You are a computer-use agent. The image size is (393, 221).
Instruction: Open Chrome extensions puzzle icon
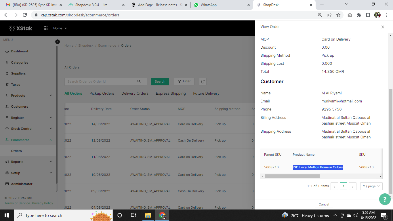[x=359, y=15]
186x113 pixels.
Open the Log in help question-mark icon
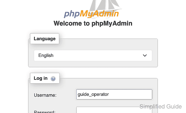point(53,79)
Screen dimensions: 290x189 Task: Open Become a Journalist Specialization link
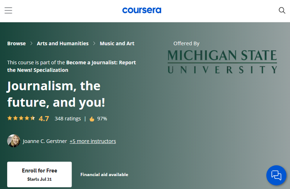(x=101, y=63)
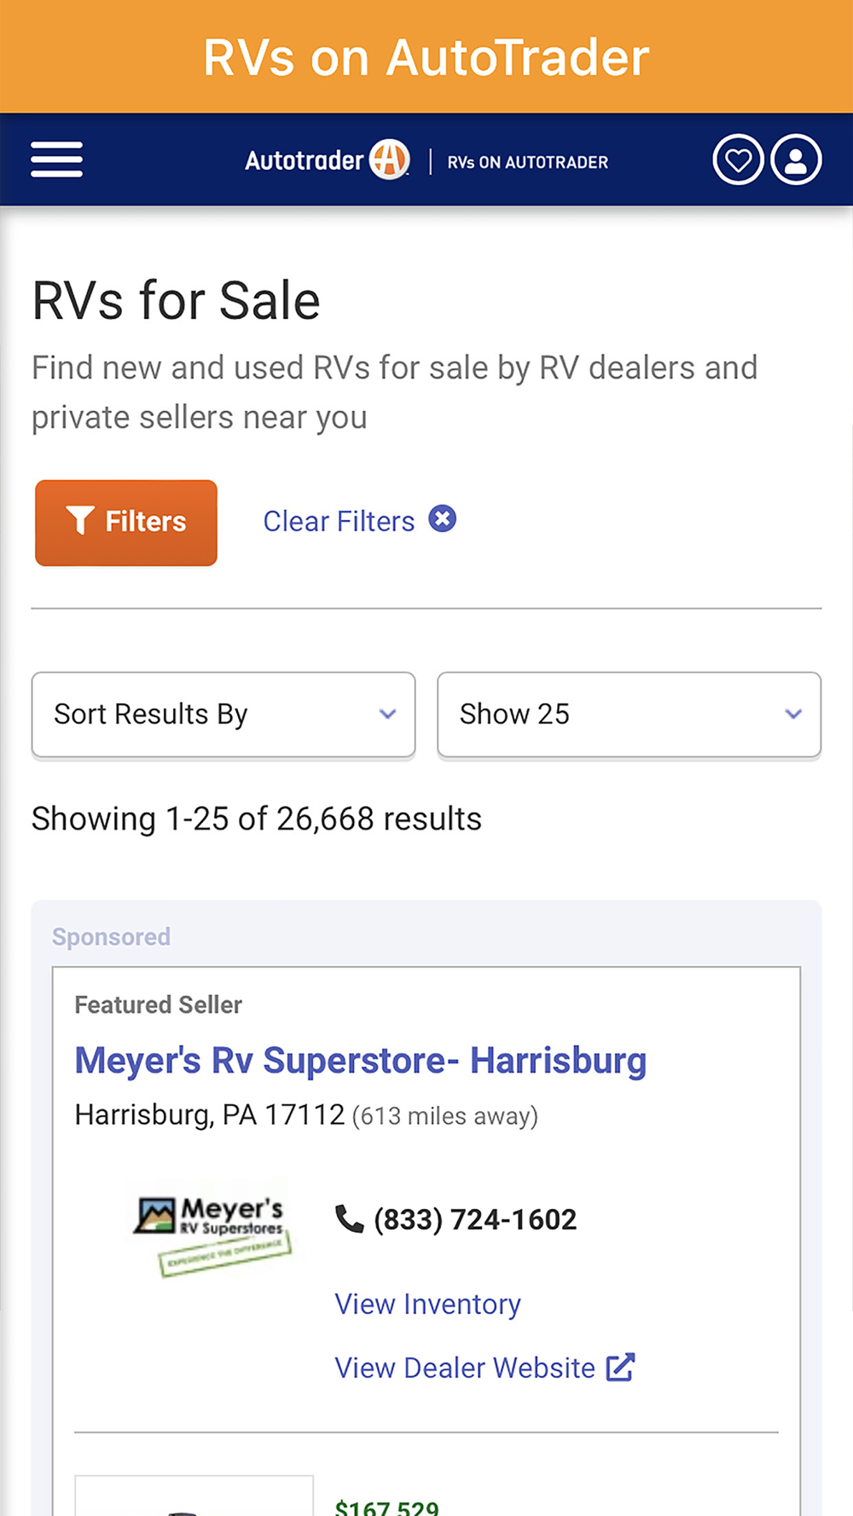
Task: Open Meyer's Rv Superstore- Harrisburg seller link
Action: 360,1061
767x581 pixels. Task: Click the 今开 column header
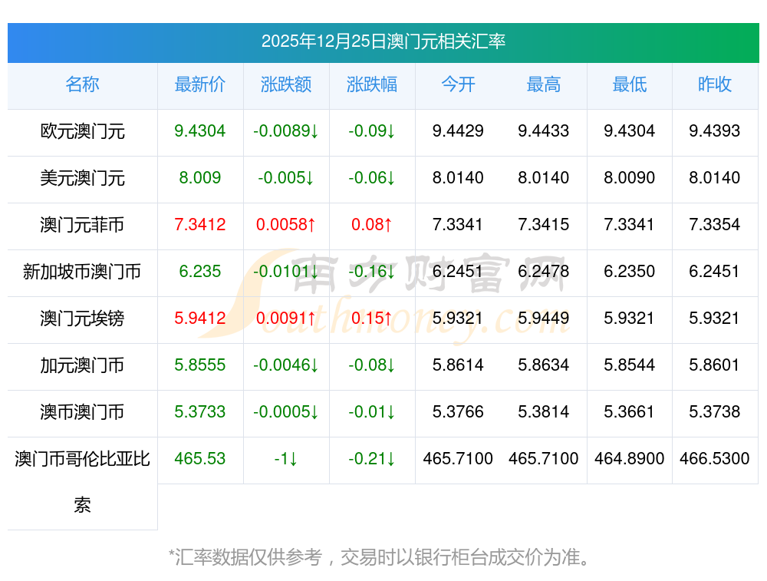(458, 85)
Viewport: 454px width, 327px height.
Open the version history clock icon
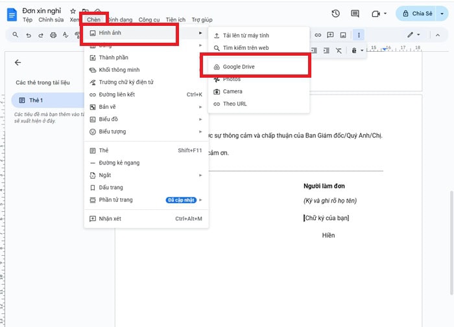[x=335, y=14]
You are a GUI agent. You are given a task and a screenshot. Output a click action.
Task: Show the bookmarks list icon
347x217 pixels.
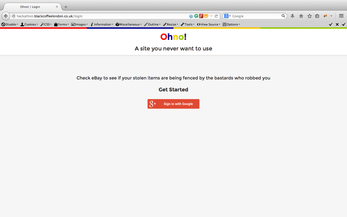tap(317, 16)
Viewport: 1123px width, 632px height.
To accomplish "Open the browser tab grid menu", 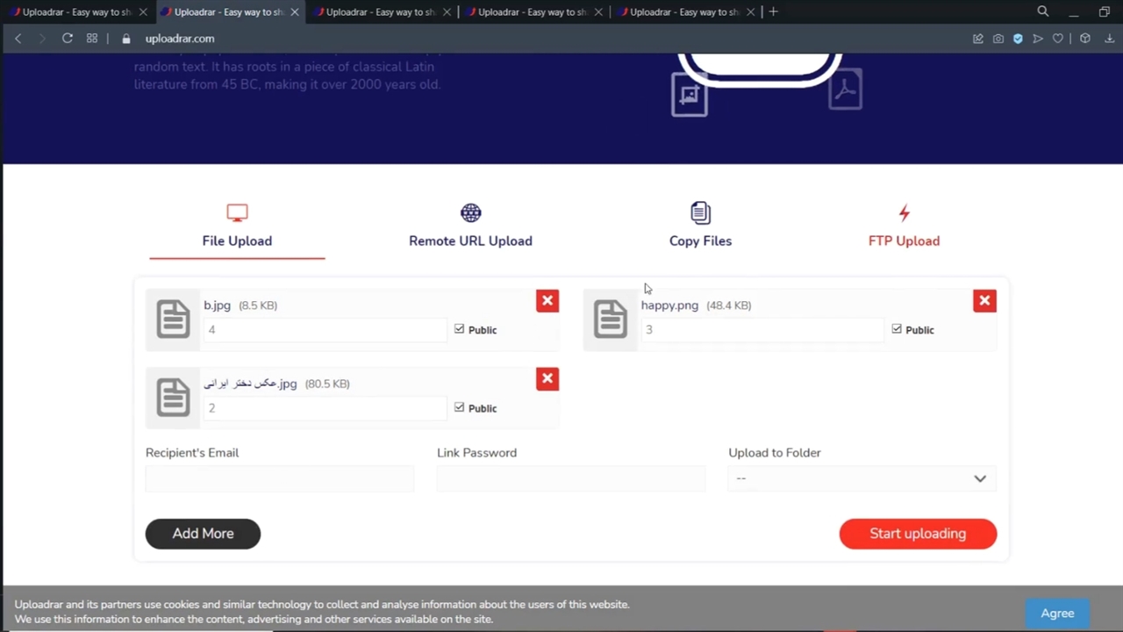I will pos(92,39).
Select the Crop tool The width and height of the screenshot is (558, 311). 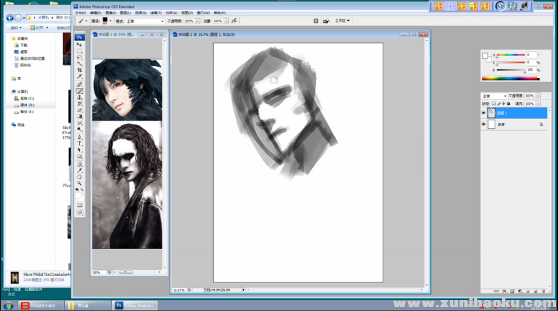click(x=80, y=70)
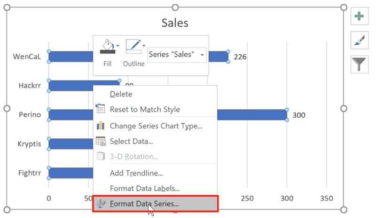
Task: Click the Sales chart title
Action: 175,23
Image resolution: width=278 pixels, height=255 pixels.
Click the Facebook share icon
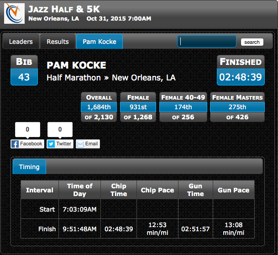(x=15, y=144)
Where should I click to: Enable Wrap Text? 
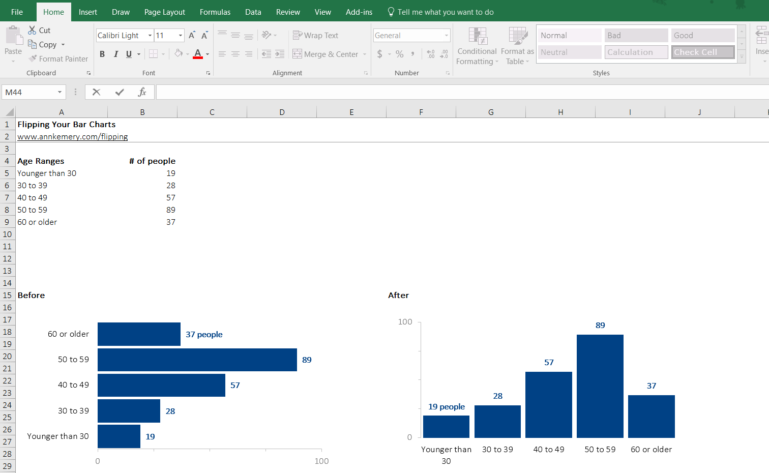pos(315,35)
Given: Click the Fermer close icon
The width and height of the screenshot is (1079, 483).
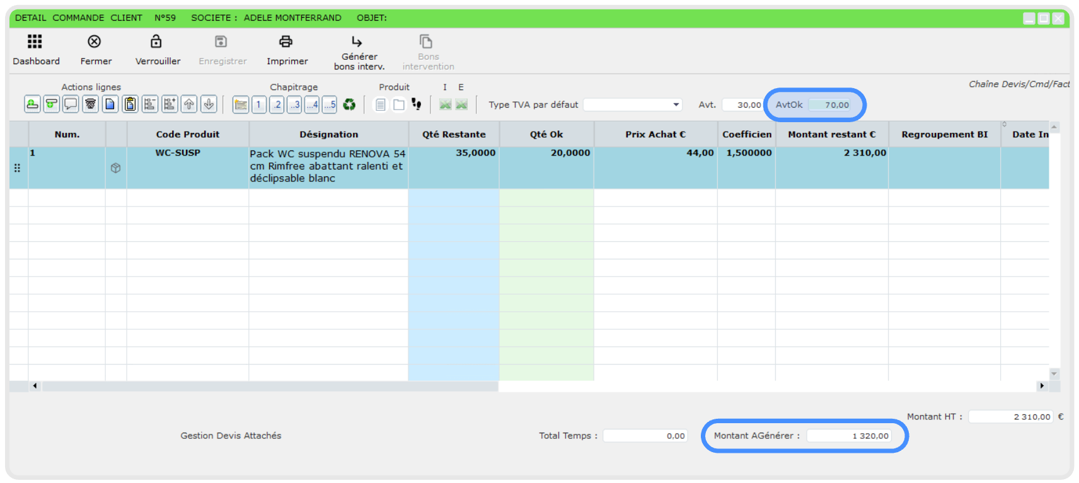Looking at the screenshot, I should [94, 42].
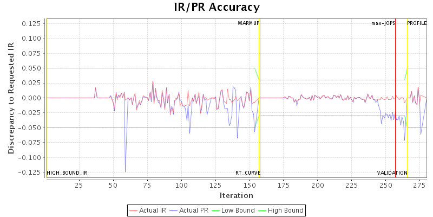The height and width of the screenshot is (217, 433).
Task: Click the Discrepancy to Requested IR axis label
Action: click(11, 98)
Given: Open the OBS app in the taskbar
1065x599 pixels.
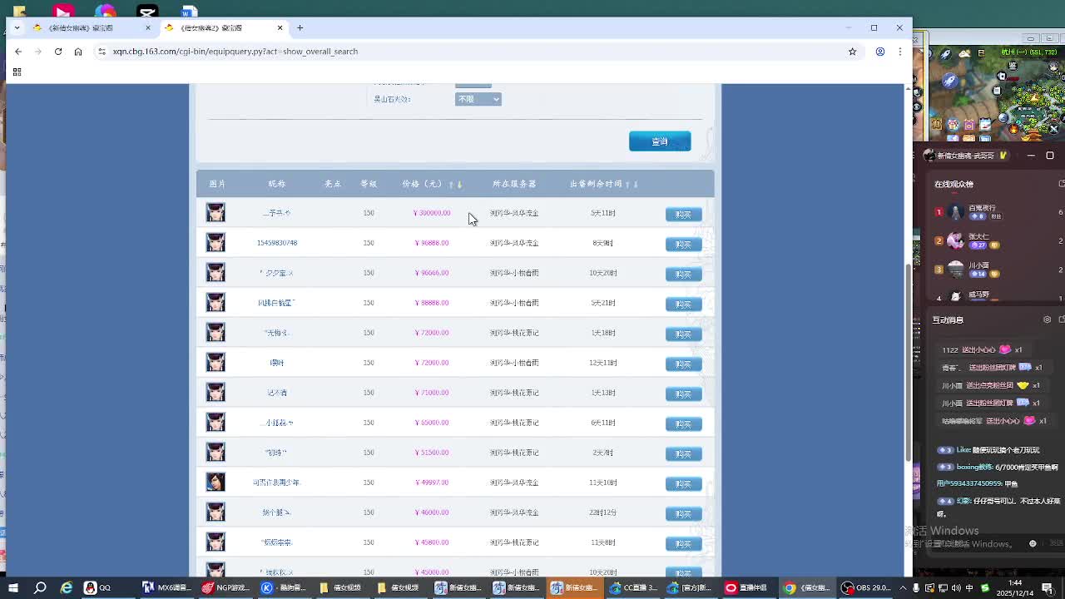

* [Task]:
Could you reproduce exactly, and only, the lines from the one containing "The width and height of the screenshot is (1079, 483)." through the end of the records above, both included, while leaving out the pictures?

* [Solved exercise]:
The width and height of the screenshot is (1079, 483).
Looking at the screenshot, I should [94, 42].
The height and width of the screenshot is (217, 433).
Task: Click the Discrepancy to Requested IR axis label
Action: click(11, 98)
Given: Open the OBS app in the taskbar
1065x599 pixels.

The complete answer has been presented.